One source says that Simon Girty the Elder's head was split with a tomahawk by an Indian called "The Fish", and that John Turner, his half-brother, avenged Girty by killing "The Fish".

Thomas McKee and George Gibson applied for Simon Girty the Elder's estate (his house and land) and persuaded William Plumsted, the mayor of Philadelphia, to backdate their application by a full year to make it appear legal. McKee claimed Girty owed him £300 for trade goods he sold to Girty on credit. Plumsted went along with Gibson and McKee's scheme, and McKee was subsequently awarded Girty's estate.

Three years after Simon Girty the Elder was killed, his wife Mary married John Turner, his half-brother (and in some versions of the story, her husband's avenger). They settled near to the land once owned by Simon Girty the Elder.

In 1754, John Turner Jr. was born.

During the French and Indian War (1754–1763), the area where they had their farm became too dangerous, with numerous war parties attacking settlers, so John Turner took his new family to Fort Granville on the Juniata River in western Pennsylvania, along with dozens of other English families looking for safety. At Fort Granville, John Turner joined the local militia under Captain Edward Ward and was promoted to Sergeant, Ward's third in command.

On August 2, 1756, Captain Ward had taken the majority of the militia out on patrol, which was known to the local Lenape tribe. Captain François Coulon de Villiers attacked Fort Granville with 55 French soldiers and about 100 Lenape Indians. Villiers' force snuck along Juniata River and set the stockade on fire. This made a large hole, through which they killed an officer and an enlisted man and wounded several men who were fighting the fire. Villiers then offered quarter if the fort surrendered, so John Turner, as the ranking living officer, opened the gate. After marching the prisoners away from the fort, the French and Lenape plundered the fort and burned it to the ground. The Lenape then took the prisoners to Kittanning, their village on the Allegheny River.

Torture and death of John Turner
The Lenape had previously traded with Simon Girty the Elder, and they recognized his wife and children. One tradition says the Lenape sincerely believed that John Turner was the man who had killed Simon Girty the Elder in order to take his house, land, and family. Other traditions say that the Lenape recognized him as Girty's avenger and killer of "The Fish", or that they thought that John Turner had badly beaten an Indian. For whichever reason, Chief Jacobs (Toweah) of the Lenape and his council condemned John Turner to be burned at the stake.

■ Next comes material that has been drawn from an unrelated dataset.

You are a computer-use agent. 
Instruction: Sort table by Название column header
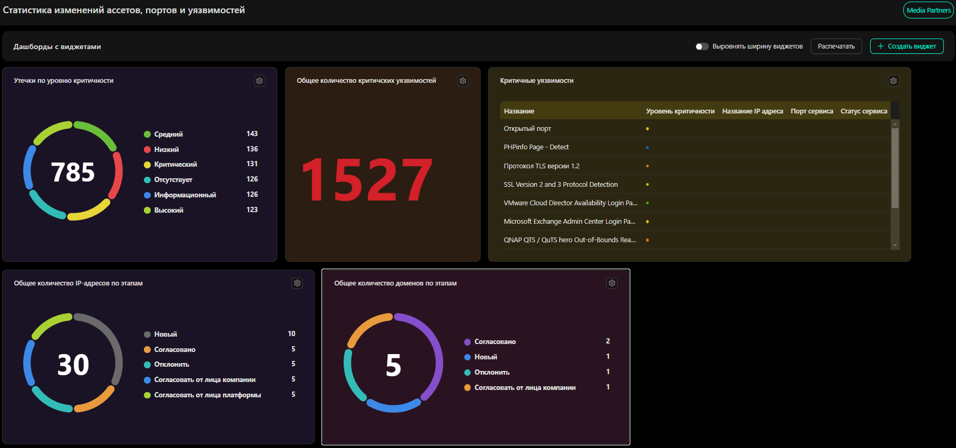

The Muncey Lenape pushed red-hot gun barrels into and through John Turner's body. John Turner endured three hours of ritualistic torture before he was scalped, and a young Lenape struck a tomahawk into his brain, killing him, all in front of his wife, stepchildren, and newborn baby.

Thomas Girty escaped his Lenape captivity during the British-led Kittanning Expedition on September 8, 1756, although Simon, his mother and his other brothers remained in captivity. 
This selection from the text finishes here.